Le livre a fait l’objet d’une riche discussion entre Francine Pelletier, Pierre-Luc Brisson et Marie-Louise Arsenault à Plus on est de fous, plus on lit ! Francine Pelletier s’est depuis entre autres appuyé sur le livre dans une chronique lucide et courageuse sur le multiculturalisme et l’interculturalisme au Québec. Le temps où la simple attribution de l’étiquette « multiculturaliste » était suffisante pour disqualifier un adversaire est peut-être révolu.

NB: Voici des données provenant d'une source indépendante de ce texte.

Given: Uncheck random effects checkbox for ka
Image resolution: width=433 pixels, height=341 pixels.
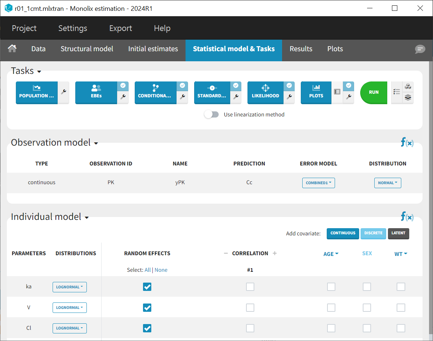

Louis Cornellier a publié un compte-rendu critique dans Le Devoir. Sa critique, généreuse, s’appuie sur une lecture sérieuse du livre. Fait malheureusement trop rare, il est capable d’admettre que des positions avec lesquelles nous sommes en désaccord puissent néanmoins être solidement argumentées. Comme une de mes déceptions concernant notre République des lettres est la faible propension de plusieurs collègues à répondre aux critiques de bonne foi qui leur sont adressées, je peux difficilement me défiler.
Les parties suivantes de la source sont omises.